Also a simple inner join in proc sql will suffice, you could test to see how this performs

proc sql;
create table want as
select a.id,codes,date
from small a inner join large b
on a.id=b.id
order by id,codes ,date;
quit;

Cruise · Posted 04-23-2019 04:15 PM

@novinosrin

I'm running the latest hash code now. speaking of simple sql inner join

1. does sql jointakes less work space than merge in data step?

2. does hash object approach takes less work space than any of above approaches?

my struggle is the "out of memory" and "running out of work space" issue.

novinosrin · Posted 04-23-2019 04:17 PM

I know. I just gave you both. Let's test to see what works. If one of the two works, use it. 🙂 If both work, great.
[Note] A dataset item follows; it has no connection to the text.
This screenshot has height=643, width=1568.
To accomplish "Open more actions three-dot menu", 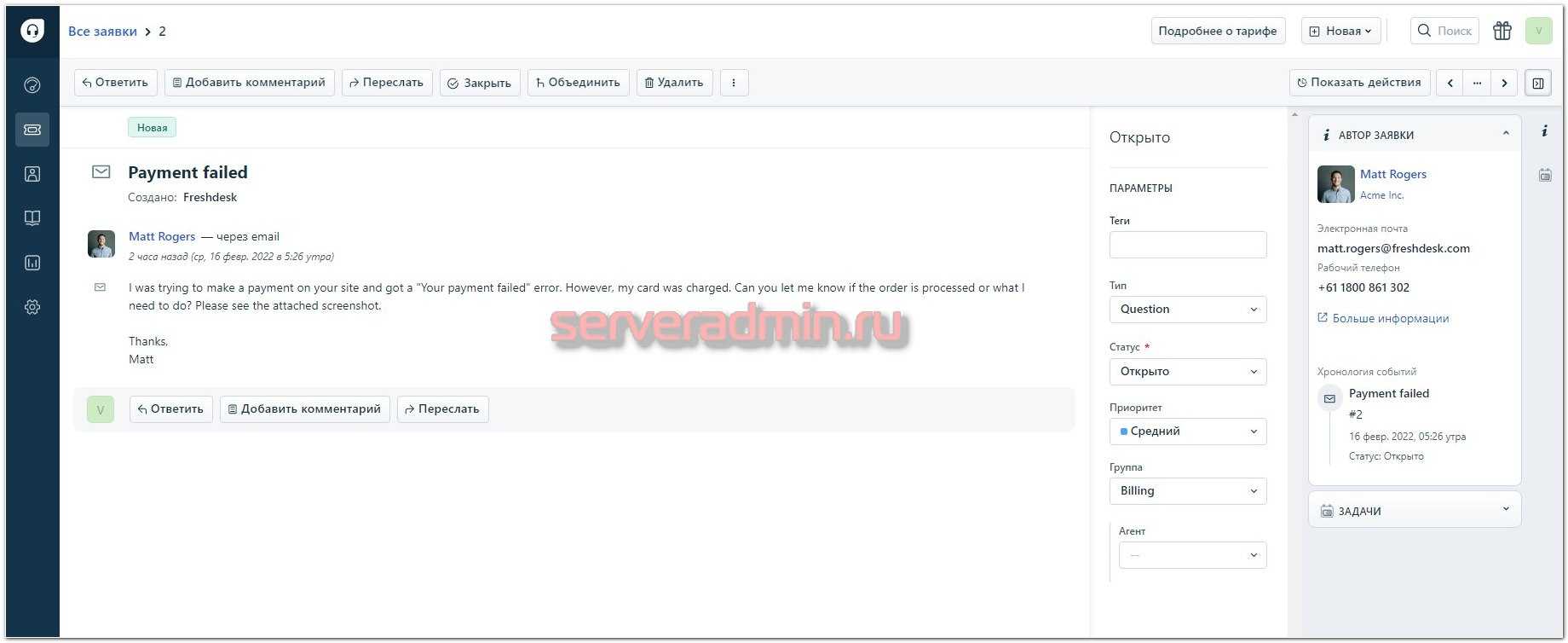I will [x=734, y=83].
The one that doesn't is garbage

Cruise · Posted 04-23-2019 04:33 PM

@novinosrin

Below is the n of distinct mbr_id from small and large datasets.

proc sql; select count(distinct id) from small; quit; /*N=281,577*/
proc sql; select count(distinct id) from large; quit; /*N=349,893*/

However, I find only 4,667 rows which is 4 unique ID in "want" data.
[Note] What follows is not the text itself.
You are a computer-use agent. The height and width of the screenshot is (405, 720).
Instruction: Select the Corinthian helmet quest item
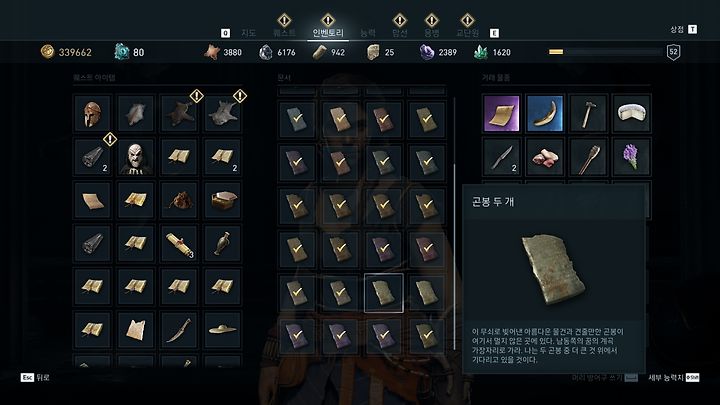coord(92,113)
NOTE: There were 108956917 observations read from the data set WORK.TEMP.
NOTE: There were 181979 observations read from the data set WORK.SMALL.
NOTE: The data set WORK.WANT has 4667 observations and 26 variables.
NOTE: DATA statement used (Total process time):
real time 23.46 seconds
cpu time 23.47 seconds

I'm trying proc sql simple inner join now,

novinosrin · Posted 04-23-2019 04:36 PM

did you do a select count(distinct) from temp ?

That should tally with the want

Cruise · Posted 04-23-2019 04:39 PM

@novinosrin

proc sql; select count(distinct mbr_id) from temp; quit; /*N=181,978*/

novinosrin · Posted 04-23-2019 04:44 PM

That strange that you are getting only 4000 odd in your want.

Basically the idea is to have the same id's in filtered temp as that of small. So in other words, the small is all unique id's whereas in temp, the very same has duplicates.

So When you sort both by ID. The sequence would be the same. Therefore, making the hash look up process work such that

1. Load the group 1 from Temp

2. Read the group 1 from Small

3. Find the associated variables.

Also make sure, you name correctly, in some you seem to have MBR_id and others ID. In that case, Hash requires explicit reference.

Cruise · Posted 04-23-2019 04:50 PM

@novinosrin

does this code look al'right? this is what resulted in 4000 in want data.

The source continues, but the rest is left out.